Before a user can edit or delete a protected operating system file, they would first need to take ownership of that file. Windows 10 is good at many things but quickly allowing users to take ownership of files isn’t one of them. It is possible to run some commands from the Command Prompt to get the job done, but doing so is not very straightforward.

The far better method is by adding the option to take ownership of files from the context menu of your files, so all you have to do is right-click on the file and then select the option, wherever it may be located around the operating system.

The chance to take ownership of files in Windows 10 editions has been around for a while now, but since the tool has gone viral, the developers have taken the time to create a proper installation wizard that you can run through now instead of having to allow the file to make changes to your registry.

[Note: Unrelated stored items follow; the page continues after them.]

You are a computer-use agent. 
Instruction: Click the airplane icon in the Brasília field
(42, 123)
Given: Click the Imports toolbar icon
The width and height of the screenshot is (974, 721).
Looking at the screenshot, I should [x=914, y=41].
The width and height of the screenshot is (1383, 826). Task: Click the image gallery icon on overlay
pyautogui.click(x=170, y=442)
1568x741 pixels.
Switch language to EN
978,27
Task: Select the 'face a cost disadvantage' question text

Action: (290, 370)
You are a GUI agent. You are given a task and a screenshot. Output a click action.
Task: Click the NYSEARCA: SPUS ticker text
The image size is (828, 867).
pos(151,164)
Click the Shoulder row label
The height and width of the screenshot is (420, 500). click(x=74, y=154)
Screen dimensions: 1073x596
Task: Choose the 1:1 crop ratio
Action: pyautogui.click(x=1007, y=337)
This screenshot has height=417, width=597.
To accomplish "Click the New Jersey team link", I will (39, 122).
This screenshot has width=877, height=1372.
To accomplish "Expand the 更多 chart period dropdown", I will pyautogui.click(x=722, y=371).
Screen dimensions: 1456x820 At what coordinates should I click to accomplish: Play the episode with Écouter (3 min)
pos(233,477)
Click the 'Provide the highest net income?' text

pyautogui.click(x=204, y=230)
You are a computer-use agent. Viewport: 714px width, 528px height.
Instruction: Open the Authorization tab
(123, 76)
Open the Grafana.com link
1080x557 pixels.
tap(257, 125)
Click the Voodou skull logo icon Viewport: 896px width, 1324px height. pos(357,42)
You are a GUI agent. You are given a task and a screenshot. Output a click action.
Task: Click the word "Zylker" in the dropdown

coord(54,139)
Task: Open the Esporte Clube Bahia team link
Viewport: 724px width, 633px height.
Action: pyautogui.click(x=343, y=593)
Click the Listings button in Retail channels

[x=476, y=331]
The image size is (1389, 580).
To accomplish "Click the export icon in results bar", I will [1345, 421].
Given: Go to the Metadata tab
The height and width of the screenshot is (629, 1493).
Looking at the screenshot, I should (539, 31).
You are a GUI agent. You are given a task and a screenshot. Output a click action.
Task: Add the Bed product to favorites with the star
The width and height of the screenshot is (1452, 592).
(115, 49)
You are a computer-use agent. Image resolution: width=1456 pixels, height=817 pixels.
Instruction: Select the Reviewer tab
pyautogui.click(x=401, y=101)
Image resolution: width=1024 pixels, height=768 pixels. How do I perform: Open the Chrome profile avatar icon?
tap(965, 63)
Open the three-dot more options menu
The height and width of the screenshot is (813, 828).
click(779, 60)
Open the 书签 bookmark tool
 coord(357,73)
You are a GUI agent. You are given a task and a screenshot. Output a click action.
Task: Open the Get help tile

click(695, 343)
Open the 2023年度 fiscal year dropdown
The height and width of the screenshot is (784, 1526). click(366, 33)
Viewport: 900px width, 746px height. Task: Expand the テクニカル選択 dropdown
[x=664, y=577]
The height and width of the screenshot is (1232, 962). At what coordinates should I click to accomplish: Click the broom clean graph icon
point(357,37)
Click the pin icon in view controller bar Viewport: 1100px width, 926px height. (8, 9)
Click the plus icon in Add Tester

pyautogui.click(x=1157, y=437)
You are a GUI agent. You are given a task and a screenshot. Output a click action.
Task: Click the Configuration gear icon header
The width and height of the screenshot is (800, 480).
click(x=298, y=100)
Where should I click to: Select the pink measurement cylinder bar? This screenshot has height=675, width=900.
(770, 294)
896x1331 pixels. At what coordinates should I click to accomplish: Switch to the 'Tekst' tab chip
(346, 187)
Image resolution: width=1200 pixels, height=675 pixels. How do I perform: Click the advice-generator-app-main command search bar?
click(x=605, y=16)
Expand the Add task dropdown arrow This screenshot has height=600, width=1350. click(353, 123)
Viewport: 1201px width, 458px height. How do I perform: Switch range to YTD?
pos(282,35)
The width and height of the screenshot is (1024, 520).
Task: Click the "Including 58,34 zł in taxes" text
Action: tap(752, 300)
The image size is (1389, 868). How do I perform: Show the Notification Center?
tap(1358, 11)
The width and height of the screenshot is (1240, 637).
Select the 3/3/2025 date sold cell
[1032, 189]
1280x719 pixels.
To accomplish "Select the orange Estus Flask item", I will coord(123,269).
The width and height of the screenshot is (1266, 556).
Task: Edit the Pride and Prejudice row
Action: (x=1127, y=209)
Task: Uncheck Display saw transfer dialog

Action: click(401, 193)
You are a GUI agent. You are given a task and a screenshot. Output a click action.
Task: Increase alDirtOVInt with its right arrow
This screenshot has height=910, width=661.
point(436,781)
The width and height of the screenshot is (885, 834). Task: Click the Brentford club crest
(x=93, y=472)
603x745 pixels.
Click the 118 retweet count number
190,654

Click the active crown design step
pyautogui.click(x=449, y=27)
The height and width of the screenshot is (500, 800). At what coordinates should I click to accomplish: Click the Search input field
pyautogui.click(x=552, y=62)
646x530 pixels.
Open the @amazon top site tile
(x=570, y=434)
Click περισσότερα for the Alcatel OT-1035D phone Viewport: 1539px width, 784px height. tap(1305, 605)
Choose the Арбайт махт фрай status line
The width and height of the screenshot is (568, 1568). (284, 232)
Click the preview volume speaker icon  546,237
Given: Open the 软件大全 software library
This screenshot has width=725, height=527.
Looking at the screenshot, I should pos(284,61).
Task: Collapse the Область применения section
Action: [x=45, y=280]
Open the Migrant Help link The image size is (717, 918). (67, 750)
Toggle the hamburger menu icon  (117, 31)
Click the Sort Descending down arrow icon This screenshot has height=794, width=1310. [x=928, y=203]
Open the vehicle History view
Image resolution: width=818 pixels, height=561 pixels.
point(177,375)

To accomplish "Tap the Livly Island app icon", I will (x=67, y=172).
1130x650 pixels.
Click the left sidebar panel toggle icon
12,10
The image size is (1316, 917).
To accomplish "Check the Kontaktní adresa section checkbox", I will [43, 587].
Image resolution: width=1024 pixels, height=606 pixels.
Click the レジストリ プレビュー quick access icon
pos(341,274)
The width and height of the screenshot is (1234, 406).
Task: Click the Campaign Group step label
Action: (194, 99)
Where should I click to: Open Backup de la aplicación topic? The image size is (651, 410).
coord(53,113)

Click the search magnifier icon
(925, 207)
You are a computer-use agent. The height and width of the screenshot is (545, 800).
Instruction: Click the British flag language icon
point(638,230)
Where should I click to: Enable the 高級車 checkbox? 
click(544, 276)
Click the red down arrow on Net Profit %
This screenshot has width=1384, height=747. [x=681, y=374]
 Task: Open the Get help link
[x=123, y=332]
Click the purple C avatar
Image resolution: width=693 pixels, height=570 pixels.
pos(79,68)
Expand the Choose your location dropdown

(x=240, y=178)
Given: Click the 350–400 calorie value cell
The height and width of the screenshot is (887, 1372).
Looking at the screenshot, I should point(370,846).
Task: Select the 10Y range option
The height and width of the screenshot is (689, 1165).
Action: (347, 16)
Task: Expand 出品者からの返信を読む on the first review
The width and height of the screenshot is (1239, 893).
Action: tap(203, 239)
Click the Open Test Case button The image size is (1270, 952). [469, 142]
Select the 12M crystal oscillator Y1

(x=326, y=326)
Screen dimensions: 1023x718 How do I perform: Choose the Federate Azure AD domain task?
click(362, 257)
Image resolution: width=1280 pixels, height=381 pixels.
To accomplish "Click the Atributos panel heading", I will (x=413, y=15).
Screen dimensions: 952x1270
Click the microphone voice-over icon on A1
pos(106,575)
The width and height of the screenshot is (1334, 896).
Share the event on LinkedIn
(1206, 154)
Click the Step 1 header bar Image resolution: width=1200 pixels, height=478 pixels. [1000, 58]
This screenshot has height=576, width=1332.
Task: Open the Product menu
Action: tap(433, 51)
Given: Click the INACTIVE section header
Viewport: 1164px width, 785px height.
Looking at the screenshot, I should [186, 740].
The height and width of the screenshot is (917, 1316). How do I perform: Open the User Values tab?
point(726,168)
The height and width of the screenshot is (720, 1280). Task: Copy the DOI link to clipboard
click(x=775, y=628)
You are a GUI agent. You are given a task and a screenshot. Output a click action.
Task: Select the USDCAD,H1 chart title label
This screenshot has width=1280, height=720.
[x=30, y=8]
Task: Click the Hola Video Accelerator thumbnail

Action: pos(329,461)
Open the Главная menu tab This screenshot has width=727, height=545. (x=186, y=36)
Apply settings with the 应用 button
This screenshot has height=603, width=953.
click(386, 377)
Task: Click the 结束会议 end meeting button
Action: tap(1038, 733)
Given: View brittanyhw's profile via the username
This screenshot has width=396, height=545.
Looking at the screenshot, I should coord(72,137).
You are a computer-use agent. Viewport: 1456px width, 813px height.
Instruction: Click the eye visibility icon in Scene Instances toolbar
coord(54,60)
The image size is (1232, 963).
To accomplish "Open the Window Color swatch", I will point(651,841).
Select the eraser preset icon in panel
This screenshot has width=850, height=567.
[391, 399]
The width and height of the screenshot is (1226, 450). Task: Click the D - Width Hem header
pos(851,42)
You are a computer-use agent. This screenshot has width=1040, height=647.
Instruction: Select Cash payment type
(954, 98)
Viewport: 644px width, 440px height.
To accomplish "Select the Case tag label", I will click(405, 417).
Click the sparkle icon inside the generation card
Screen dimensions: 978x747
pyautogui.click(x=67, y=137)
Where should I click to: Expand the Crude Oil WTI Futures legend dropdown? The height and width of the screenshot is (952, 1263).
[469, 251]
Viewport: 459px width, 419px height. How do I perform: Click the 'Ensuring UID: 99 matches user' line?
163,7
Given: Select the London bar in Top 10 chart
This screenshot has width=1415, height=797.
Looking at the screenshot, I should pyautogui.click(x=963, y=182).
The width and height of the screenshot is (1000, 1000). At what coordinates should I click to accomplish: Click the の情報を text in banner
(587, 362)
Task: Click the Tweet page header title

Taking ownership of files using this new method results in the same thing as the last. The only difference is what you need to do in order to have it set up on your computer.

The following tutorial demonstrates how to take ownership of files and folders so you can get full administrative access to them when you’re using a version of the Windows 10 operating system.

How to Get Full Access to Files and Folders by Taking Ownership in Windows 10

Here is how you can take ownership of files and folders so you can get full access to them in Windows 10:

1. Download the Take Ownership tool and then click on the zip file once the download completes just above the taskbar.

2. Click on the first file you see when the File Explorer window opens. It isn’t an extracted file yet, so you’ll be prompted if you want to do that now. Select the option to go ahead and get it extracted.

3. It’ll then give you an option to choose where you want to extract the file. Leave it set to the Downloads folder and then click on the Extract button.

4. You’ll then be directed back to the file’s location in the Downloads folder from File Explorer. Click on the top option again.

It looks similar to the same screen you saw before, but the extracted version shows you the date modified now whereas the zipped version didn’t show anything other than the fact that it is an application.

5. The beginning of the Take Ownership tool’s setup wizard now opens up. Click on the Next button.

6. Click on the I Agree button to agree to the terms and conditions.

7. Choose a destination folder by clicking on the Browse button (or just leave it on the default option) and then click on the Next button.

8. It then gives you the chance to choose what components you want to have. It doesn’t have the desktop icon option checked by default, so you’ll need to checkmark that box if you want it. After you’ve made your sections, click on the Install button.

9. It only takes a few seconds to finish installing since it’s such a small file. Click on the Finish button when you are done.

You’ll occasionally need to take ownership of files to edit, modify of delete them if you use the Windows 10 operating system long enough, and now that you’ve got the tool installed, you can do it anytime just by right-clicking on the file and choosing the option to take the ownership.

That’s all.

This article was last updated on May 31, 2019.